FIG. 8 shows a block diagram of an exemplary wavelength controller 120 comprising a receiver 122 and an allocation circuit 124. Upon receipt of the identified wavelength channel and the attributes from the port discovery circuit 110 at the receiver 122, the allocation circuit 124 determines whether there is a matching pair of optical ports 30, 33 having the same predefined set of attributes according to one or more predefined rules. The predefined rules, for example, specify the extent to which discovered sets of attributes must be the same in order to be considered as matching sets (e.g., whether all attributes in the sets must match, or whether the matching of a certain subset of the attributes suffices for the sets to be considered matching). The predefined rules may also specify conditions for certain attributes themselves to be considered as matching (e.g., whether the attributes must be identical to one another, whether the attributes must be complementary of one another, etc.). Upon discovering a newly deployed client-side port 30, the allocation circuit 124 searches for a matching service-side port 33 that has been previously discovered, or vice versa. If no match is found, the allocation circuit 124 may store or otherwise remember the discovered set of attributes for subsequent matching determinations. If a match is found, however, the allocation circuit 124 dynamically controls the wavelength selection circuit 130 to re-route the wavelength channel providing support for that matching pair.

Upon identifying a matching pair of client-side and service-side optical ports 30, 33, the wavelength controller 120 dynamically controls the wavelength selection circuit 130 to appropriately route the wavelength channels.

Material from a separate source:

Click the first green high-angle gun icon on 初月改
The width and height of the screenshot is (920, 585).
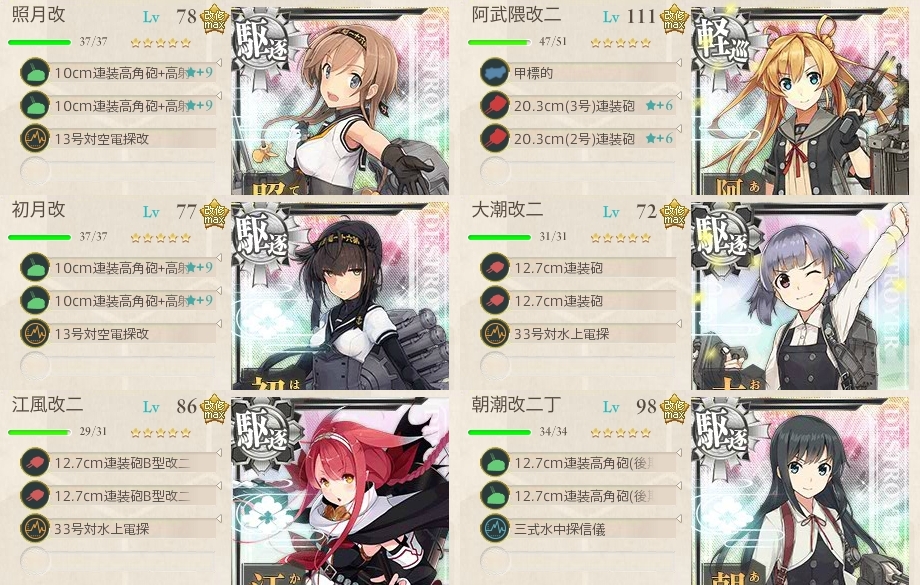35,268
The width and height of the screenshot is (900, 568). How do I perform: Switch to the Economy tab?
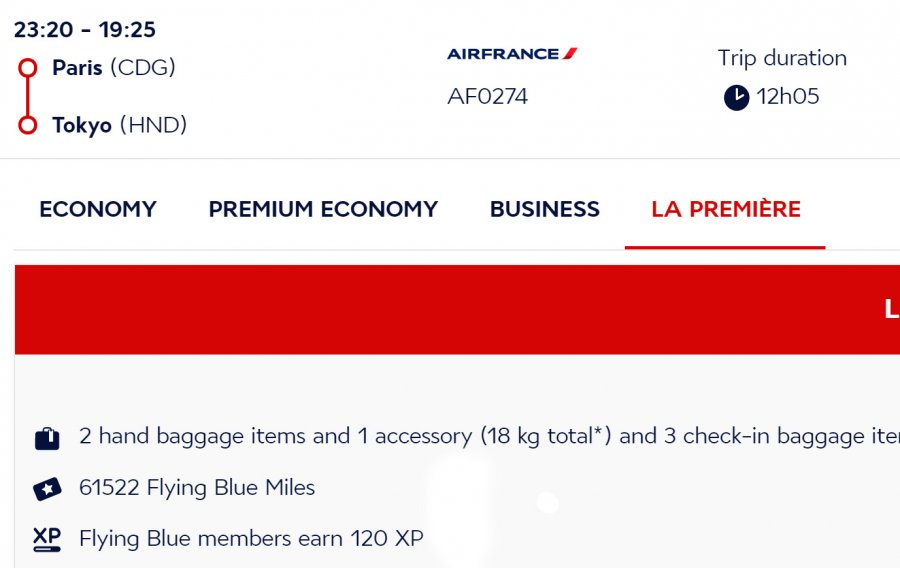coord(98,209)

The wavelength controller 120 may directly control a wavelength selection circuit 130 that is part of the hub node 100 via signaling line 108 as shown in FIG. 6. Alternatively, the wavelength controller may control a remote wavelength selection circuit 130 located remotely from the hub node 100.

FIG. 9 shows an exemplary block diagram of a wavelength selection circuit 130 comprising a routing circuit 132. Responsive to the control signal from wavelength controller 120, e.g., via signaling line 108, the routing circuit 132 routes all unallocated wavelength channels to the port discovery circuit 110, and routes all allocated wavelength channels associated with matching pairs of ports 30, 33 to the appropriate optical ports 30, 33 via signaling line 103 such that each allocated wavelength channel is available for signal transmissions between the corresponding matching pair of ports 30, 33. More particularly, routing circuit 132 routes any wavelength channel that does not provide support for a matching pair to the port discovery circuit 110. When a new matching pair is discovered, routing circuit 132 controls the wavelength selection circuit 130 to reroute the newly identified wavelength channel from the port discovery circuit 110 between the newly discovered matching pair of ports 30, 33. This way, traffic subsequently transmitted over the identified wavelength channel will be routed between the appropriate optical ports 30, 33 rather than to the port discovery circuit 110.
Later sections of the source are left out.